- Earnings basis (dependent contractor)
- Board Directives and Guidelines (earnings basis) (dependent contractor)
The worker was injured in January 2017. The worker appealed a decision of the Appeals Resolution Officer finding that the worker was entitled to benefits with a long-term earnings basis of $29,500 per year.The Vice-Chair accepted that the worker received a job offer to work in Alberta. However, there was no basis in law or policy to calculate the worker's long-term earnings basis on the alleged employment terms of a prospective job.The worker was a dependent contractor. Board Operational Policy Manual, Document 18-02-08, on determining average earnings in exceptional cases, provides direction with respect to the determination of the long-term average earnings of dependent contractors.The worker had income of $24,700 in 2016, of which $21,000 consisted of employment insurance payments.

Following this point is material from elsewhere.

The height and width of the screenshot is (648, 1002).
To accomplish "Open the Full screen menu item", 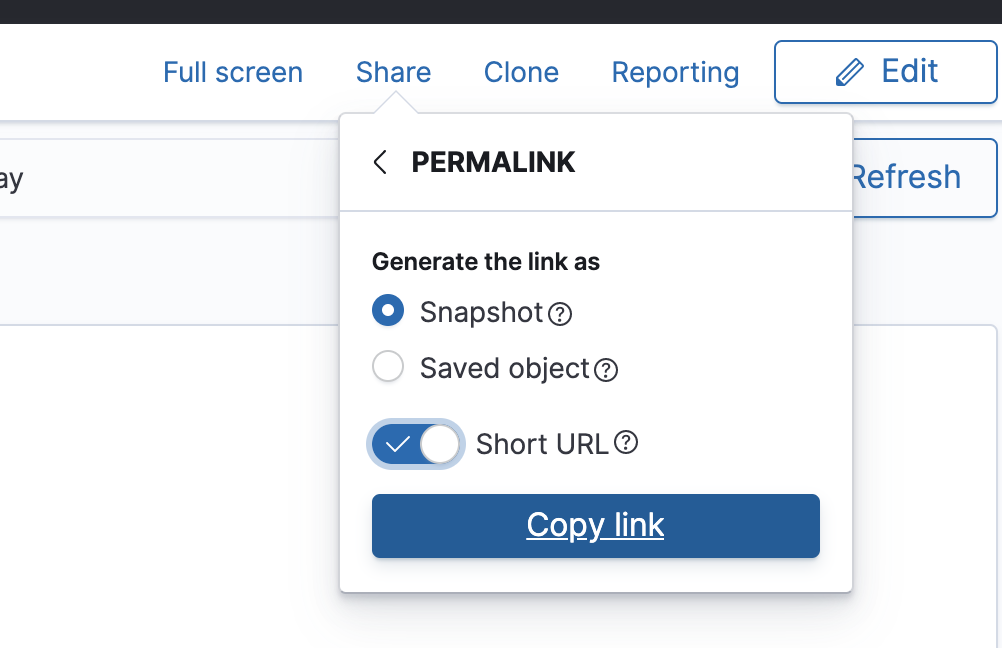I will pos(233,73).
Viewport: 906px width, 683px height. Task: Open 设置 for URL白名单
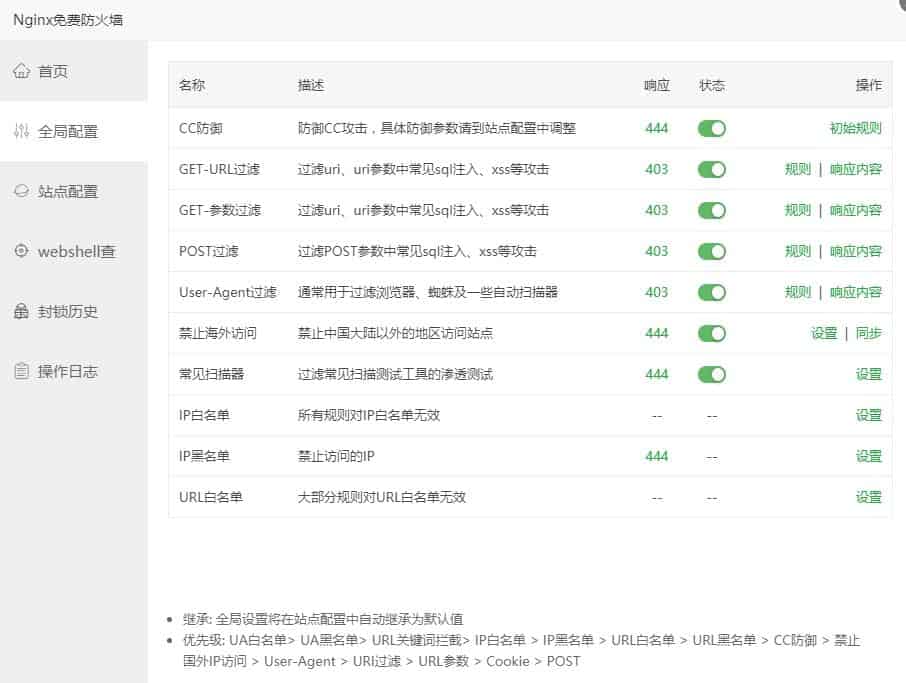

He earned approximately $72,000 in 2012, over $100,000 in 2013, almost $80,000 in 2014, and almost $90,000 in 2015. The worker's significant unemployment in 2016 appeared, therefore, to have been anomalous. However, there is no basis in the policy which would permit the inclusion of more than the 12 months prior to the date of accident in the calculation of the long-term earnings basis.Document No. 12-03-02, on optional insurance, provides specific direction with respect to the calculation of the long-term earnings basis of individuals, like the worker, who have been a dependent contractors for less than a year. If an individual has operated a business for less than a year at the time of application and requests optional insurance, the Board sets the approved amount of insurance at one-third of the maximum annual insurable earnings ceiling. In 2017, the year of the accident, the maximum annual insurable earnings ceiling was $88,500. One-third of $88,500 is $29,500.The Board correctly determined the worker's long-term earnings basis, in accordance with the Board policy. The appeal was dismissed.